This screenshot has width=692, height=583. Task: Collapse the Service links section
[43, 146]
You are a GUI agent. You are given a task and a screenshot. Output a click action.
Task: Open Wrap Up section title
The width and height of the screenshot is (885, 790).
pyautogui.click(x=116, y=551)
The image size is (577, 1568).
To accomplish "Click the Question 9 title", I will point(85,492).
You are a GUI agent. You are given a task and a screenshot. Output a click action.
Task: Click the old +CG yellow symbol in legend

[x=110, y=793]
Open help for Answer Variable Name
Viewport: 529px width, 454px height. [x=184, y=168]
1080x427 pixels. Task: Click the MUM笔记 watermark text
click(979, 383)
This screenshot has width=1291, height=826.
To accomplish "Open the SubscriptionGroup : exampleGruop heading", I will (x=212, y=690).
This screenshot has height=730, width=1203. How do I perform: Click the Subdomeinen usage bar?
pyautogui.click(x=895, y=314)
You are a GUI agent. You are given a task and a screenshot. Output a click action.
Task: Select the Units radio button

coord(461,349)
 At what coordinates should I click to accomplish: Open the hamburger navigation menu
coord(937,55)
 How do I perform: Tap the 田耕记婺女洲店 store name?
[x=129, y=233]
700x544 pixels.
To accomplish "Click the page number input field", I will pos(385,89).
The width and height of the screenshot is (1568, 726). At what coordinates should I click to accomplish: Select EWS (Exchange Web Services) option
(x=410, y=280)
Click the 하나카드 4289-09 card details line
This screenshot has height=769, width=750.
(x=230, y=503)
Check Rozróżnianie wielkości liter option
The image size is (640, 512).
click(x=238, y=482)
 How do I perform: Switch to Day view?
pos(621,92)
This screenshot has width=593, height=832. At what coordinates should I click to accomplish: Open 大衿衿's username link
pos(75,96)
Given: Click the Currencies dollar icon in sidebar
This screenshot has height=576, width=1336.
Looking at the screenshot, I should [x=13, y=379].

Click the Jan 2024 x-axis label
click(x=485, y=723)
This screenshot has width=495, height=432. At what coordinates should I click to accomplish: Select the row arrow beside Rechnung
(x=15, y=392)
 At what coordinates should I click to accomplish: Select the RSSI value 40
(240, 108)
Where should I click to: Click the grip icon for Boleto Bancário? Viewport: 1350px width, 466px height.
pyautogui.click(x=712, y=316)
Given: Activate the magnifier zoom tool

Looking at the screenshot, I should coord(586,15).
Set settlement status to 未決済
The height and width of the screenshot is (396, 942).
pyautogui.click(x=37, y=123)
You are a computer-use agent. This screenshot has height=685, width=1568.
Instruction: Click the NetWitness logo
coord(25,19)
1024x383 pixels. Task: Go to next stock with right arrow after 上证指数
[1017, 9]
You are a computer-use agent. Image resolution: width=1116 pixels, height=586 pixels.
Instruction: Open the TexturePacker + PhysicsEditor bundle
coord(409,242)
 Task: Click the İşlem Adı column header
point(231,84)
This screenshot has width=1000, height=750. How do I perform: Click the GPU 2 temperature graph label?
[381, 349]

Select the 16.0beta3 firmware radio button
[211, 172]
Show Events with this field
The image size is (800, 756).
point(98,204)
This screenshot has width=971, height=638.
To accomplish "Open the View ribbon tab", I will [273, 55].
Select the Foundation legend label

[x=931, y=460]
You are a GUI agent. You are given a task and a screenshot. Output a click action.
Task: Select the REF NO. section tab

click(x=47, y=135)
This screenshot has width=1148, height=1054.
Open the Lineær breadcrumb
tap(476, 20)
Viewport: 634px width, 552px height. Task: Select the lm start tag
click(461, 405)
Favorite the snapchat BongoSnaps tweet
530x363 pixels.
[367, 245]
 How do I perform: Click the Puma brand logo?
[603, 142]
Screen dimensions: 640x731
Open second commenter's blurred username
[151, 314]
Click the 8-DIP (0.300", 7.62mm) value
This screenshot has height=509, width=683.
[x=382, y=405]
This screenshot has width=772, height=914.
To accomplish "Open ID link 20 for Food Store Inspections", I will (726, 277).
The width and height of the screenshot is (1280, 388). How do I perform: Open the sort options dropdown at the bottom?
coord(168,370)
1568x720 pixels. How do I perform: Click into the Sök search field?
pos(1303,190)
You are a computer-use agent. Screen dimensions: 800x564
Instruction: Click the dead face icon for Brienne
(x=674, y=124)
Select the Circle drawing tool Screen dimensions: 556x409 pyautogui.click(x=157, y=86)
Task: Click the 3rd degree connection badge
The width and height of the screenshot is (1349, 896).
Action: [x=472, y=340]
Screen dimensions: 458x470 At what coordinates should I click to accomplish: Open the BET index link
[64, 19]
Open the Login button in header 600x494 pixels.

The problem:
Among the records, find all lines that include the string "computer" and return them.

Answer space:
You are a computer-use agent. This screenshot has height=685, width=1568.
You are a computer-use agent. Image resolution: width=1116 pixels, height=586 pixels.
You are a computer-use agent. Screen dimensions: 800x564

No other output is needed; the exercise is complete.